Der Reichsminister des Auswärtigen bestätigte die Berechtigung dieser Auffassung auf Grund seiner Beobachtungen in der Schweiz.

[194] Der Reichsminister der Finanzen teilte mit, daß bereits ein Überwachungsdienst eingesetzt sei und daß er beabsichtige, die betreffenden Personen nach Möglichkeit zur Aufwandsbesteuerung heranzuziehen.

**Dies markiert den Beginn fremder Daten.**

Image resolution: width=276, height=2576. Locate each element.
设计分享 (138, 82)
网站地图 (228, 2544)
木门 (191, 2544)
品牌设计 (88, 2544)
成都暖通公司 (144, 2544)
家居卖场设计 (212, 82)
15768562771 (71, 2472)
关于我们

Der Reichsminister des Auswärtigen teilte mit, daß Maximilian Harden in einer amerikanischen Zeitschrift einen Artikel veröffentlicht habe, in dem er behaupte, daß Deutschland nicht auf die Zufuhr von Lebensmitteln angewiesen sei, sondern nur nötig habe, die Landwirtschaft zur Abgabe von Lebensmitteln zu zwingen15. Dieser Artikel sei Landesverrat, und es müsse erwogen werden, wie dagegen eingeschritten werden sollte.

15

Aus Lugano, wo er einen kurzen Erholungsaufenthalt verbrachte, telegrafierte Stresemann am 4. 1. an das AA: „Maximilian Harden veröffentlicht in New Yorker jüdischem Blatt Artikel gegen Nahrungsmittelsendungen nach Deutschland und rät Hoover, jede Beihilfe einzustellen, da in Deutschland genug Getreide vorhanden und nur Agrarier schuld, wenn nicht genügend Brot zur Verteilung käme. Daily Mail Paris vom 3. Januar übernimmt diesen Artikel. Bemühungen amerikanischer Kreise sowie General Allen werden dadurch vollkommen sabotiert. Bitte Dr. Spiecker benachrichtigen wegen publizistischer Bekämpfung und weiterer Erwägung, ob gegen H. nicht vorgegangen werden kann.“ (Pol.Arch. des AA, Büro Reichsminister, 27 Vereinigte Staaten, Bd. 3). General Allen, ehemaliger Befehlshaber der amerik. Besatzungstruppen im Rheinland, hatte 1923 ein amerik. Komitee für die Durchführung von Kinderspeisungen in Deutschland ins Leben gerufen.

Der Reichsminister der Justiz teilte mit, daß er bereits den Oberreichsanwalt beauftragt habe, gegen Harden vorzugehen.

Der Reichskanzler stellte als Meinung des Kabinetts fest, daß der Reichswirtschaftsminister mit dem Preußischen Minister des Innern in Verbindung zu treten habe, um unter Hinweis auf die heutige Besprechung im Reichskabinett ein Einschreiten gegen die Schlemmerei zu erwirken. Allerdings dürfe sich dabei das Reichskabinett mit Rücksicht auf die bisherigen Erfahrungen mit Preußen und die Wahrscheinlichkeit eines Nichterfolges dieser Aktion nicht zu sehr herausstellen.

Der Reichspressechef warnte davor, Maximilian Harden im Ausland zum Märtyrer zu machen, da er im Ausland ein ungewöhnlich großes Ansehen genieße. Um ihn unschädlich zu machen, müsse versucht werden, ihn im Ausland auf Grund seiner Äußerungen lächerlich zu machen.